• _PROBLEM DETAILS_:
Using the listing below, retype exactly the lines starting at the one with "Where should I click to: Select Marathon" and ending at the one with "Given: Expand the Amazon SQS node", and include both.

• _GIVEN RECORDS_:
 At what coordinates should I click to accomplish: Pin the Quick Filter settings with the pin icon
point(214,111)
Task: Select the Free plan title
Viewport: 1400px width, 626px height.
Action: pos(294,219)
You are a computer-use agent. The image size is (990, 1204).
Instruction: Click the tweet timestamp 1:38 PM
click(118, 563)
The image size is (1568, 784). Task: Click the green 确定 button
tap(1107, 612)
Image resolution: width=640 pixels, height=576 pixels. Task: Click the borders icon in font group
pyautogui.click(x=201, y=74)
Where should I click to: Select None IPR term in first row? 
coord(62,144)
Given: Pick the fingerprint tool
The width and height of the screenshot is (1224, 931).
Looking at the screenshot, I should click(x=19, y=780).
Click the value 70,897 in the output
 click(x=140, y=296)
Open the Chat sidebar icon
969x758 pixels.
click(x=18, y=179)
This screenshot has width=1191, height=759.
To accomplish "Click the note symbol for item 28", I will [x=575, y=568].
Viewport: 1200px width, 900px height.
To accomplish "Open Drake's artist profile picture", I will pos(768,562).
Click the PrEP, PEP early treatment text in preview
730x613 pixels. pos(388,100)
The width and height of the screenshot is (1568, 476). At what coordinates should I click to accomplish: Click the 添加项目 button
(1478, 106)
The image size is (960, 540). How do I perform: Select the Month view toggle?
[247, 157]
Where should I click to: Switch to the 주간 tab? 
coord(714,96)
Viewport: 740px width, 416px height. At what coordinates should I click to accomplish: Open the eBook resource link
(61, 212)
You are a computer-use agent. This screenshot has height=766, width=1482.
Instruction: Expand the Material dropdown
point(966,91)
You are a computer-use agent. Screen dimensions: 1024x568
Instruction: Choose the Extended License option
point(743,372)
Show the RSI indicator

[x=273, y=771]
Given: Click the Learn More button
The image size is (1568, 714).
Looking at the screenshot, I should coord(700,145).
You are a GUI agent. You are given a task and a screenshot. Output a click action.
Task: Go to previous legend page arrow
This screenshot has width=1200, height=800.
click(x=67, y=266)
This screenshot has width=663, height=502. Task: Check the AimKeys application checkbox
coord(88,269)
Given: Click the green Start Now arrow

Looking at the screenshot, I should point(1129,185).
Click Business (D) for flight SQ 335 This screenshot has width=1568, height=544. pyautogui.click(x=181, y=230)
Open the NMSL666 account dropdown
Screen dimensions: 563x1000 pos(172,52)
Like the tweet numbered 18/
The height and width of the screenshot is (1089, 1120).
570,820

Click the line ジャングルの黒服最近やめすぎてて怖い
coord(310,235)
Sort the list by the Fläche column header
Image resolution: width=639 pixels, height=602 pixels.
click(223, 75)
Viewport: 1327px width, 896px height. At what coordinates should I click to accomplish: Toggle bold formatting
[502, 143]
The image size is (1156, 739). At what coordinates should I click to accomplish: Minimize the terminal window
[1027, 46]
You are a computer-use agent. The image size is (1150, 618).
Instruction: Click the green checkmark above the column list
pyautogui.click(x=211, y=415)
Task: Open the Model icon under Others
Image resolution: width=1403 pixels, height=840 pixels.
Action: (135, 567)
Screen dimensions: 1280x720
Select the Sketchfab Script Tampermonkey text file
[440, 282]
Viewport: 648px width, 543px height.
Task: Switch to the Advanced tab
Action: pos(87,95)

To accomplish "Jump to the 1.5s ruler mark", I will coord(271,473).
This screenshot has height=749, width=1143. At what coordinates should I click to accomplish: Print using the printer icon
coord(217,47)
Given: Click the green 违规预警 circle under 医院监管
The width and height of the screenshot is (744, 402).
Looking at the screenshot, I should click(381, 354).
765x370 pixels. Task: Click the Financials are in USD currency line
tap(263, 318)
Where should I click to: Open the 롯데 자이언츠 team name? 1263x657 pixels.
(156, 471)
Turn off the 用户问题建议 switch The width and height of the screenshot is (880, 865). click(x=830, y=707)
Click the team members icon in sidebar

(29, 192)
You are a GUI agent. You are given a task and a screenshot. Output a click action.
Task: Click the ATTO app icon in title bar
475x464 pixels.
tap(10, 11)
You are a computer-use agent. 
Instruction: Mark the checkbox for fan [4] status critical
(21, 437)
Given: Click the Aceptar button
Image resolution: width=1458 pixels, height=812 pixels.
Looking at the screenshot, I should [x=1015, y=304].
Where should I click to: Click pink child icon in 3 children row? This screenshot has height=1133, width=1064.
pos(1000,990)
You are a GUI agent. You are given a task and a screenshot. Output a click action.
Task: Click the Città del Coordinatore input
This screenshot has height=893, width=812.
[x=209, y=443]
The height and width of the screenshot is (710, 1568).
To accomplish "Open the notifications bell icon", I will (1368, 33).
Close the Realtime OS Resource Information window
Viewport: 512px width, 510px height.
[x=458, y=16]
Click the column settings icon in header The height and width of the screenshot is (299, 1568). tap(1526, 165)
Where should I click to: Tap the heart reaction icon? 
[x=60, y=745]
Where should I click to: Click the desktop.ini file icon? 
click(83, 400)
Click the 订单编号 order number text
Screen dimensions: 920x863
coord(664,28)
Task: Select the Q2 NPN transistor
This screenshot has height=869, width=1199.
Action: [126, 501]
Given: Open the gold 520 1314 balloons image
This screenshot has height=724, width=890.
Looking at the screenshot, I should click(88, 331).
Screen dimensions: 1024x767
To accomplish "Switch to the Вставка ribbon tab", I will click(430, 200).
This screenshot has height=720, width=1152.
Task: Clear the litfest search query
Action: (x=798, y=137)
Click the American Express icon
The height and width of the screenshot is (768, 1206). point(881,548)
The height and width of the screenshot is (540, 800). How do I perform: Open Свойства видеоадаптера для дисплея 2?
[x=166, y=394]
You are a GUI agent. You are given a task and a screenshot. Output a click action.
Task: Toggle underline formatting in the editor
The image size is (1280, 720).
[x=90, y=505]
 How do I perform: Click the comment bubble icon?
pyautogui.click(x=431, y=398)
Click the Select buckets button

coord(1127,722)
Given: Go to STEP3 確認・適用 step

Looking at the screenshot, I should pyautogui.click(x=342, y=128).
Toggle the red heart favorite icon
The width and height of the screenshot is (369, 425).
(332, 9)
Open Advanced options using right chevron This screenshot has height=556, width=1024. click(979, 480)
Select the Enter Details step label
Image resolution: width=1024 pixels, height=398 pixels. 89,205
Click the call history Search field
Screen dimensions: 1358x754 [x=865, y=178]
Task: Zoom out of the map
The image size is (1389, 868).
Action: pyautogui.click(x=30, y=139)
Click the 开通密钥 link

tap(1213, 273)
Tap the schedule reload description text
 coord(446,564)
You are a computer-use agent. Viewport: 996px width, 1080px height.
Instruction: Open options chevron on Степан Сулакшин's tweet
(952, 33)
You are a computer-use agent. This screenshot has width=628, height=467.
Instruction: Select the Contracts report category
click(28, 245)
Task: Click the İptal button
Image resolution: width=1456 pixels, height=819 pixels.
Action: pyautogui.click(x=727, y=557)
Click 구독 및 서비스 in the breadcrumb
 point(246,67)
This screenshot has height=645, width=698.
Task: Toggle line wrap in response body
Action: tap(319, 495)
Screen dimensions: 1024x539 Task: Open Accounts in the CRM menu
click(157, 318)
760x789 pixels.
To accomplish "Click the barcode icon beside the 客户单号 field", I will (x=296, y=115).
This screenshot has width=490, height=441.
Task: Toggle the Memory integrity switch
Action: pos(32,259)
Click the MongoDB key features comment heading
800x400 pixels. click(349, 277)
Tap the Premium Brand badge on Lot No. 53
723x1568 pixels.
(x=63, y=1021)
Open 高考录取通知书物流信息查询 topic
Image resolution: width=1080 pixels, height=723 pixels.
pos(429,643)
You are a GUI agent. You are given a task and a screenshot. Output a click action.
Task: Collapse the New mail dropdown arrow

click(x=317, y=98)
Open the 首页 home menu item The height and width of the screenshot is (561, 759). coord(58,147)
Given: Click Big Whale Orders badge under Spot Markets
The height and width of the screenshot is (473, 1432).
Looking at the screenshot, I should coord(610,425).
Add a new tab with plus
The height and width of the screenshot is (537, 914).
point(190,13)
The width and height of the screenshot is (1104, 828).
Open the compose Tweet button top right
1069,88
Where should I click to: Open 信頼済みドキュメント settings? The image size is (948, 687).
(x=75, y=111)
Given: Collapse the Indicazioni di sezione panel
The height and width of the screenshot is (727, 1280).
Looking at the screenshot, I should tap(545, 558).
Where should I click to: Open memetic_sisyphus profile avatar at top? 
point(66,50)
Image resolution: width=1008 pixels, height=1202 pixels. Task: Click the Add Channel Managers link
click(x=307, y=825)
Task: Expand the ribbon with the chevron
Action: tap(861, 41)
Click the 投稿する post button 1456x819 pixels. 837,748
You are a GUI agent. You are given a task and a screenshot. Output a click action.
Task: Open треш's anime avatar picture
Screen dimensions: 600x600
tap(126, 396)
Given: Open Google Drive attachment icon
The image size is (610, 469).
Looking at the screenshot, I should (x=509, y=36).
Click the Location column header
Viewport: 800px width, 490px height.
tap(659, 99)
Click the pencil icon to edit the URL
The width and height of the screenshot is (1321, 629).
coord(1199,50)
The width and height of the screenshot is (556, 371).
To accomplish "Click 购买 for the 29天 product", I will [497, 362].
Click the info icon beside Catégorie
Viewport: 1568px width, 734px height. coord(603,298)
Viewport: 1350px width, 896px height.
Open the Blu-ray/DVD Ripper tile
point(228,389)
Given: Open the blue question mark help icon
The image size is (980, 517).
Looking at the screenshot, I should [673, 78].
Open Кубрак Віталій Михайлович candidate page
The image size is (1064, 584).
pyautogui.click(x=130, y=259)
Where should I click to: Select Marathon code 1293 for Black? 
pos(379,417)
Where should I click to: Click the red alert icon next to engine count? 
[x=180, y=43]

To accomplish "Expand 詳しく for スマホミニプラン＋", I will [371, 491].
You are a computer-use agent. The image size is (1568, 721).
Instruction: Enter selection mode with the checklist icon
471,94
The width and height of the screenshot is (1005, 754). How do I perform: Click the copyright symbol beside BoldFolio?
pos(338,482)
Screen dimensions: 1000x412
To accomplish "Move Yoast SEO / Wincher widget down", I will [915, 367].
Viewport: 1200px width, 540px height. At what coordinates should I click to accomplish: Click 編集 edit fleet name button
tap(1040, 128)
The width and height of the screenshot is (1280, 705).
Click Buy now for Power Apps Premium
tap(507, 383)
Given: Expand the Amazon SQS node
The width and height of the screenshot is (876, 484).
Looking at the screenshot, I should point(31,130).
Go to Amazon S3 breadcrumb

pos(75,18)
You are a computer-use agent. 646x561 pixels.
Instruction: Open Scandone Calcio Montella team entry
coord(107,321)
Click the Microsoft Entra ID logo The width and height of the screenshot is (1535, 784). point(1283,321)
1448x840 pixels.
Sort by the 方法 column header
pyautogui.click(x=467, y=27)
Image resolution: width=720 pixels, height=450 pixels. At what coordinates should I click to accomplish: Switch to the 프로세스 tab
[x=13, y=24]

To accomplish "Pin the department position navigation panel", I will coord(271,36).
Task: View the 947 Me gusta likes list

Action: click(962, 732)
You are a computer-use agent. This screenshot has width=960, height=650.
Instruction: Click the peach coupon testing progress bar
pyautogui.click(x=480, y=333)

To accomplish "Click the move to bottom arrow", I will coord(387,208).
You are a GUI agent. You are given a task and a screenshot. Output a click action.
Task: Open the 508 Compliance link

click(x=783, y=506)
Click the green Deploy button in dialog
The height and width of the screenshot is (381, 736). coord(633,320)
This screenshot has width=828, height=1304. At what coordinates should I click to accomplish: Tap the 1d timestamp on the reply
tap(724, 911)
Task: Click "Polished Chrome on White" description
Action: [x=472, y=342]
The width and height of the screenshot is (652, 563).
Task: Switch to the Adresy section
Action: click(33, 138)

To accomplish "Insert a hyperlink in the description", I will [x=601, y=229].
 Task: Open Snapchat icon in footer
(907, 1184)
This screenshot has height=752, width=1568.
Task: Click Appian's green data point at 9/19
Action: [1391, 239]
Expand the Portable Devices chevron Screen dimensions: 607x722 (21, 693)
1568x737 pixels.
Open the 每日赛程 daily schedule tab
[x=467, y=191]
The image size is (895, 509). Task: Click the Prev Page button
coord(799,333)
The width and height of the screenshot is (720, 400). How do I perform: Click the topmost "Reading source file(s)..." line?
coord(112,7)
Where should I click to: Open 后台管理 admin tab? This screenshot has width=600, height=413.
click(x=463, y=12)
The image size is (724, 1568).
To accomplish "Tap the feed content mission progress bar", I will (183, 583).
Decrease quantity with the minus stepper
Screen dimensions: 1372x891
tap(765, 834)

• _YOUR SOLUTION_:
Where should I click to: Select Marathon code 1293 for Black? 
pos(379,417)
Where should I click to: Click the red alert icon next to engine count? 
[x=180, y=43]

To accomplish "Expand 詳しく for スマホミニプラン＋", I will [371, 491].
You are a computer-use agent. The image size is (1568, 721).
Instruction: Enter selection mode with the checklist icon
471,94
The width and height of the screenshot is (1005, 754). How do I perform: Click the copyright symbol beside BoldFolio?
pos(338,482)
Screen dimensions: 1000x412
To accomplish "Move Yoast SEO / Wincher widget down", I will [915, 367].
Viewport: 1200px width, 540px height. At what coordinates should I click to accomplish: Click 編集 edit fleet name button
tap(1040, 128)
The width and height of the screenshot is (1280, 705).
Click Buy now for Power Apps Premium
tap(507, 383)
Given: Expand the Amazon SQS node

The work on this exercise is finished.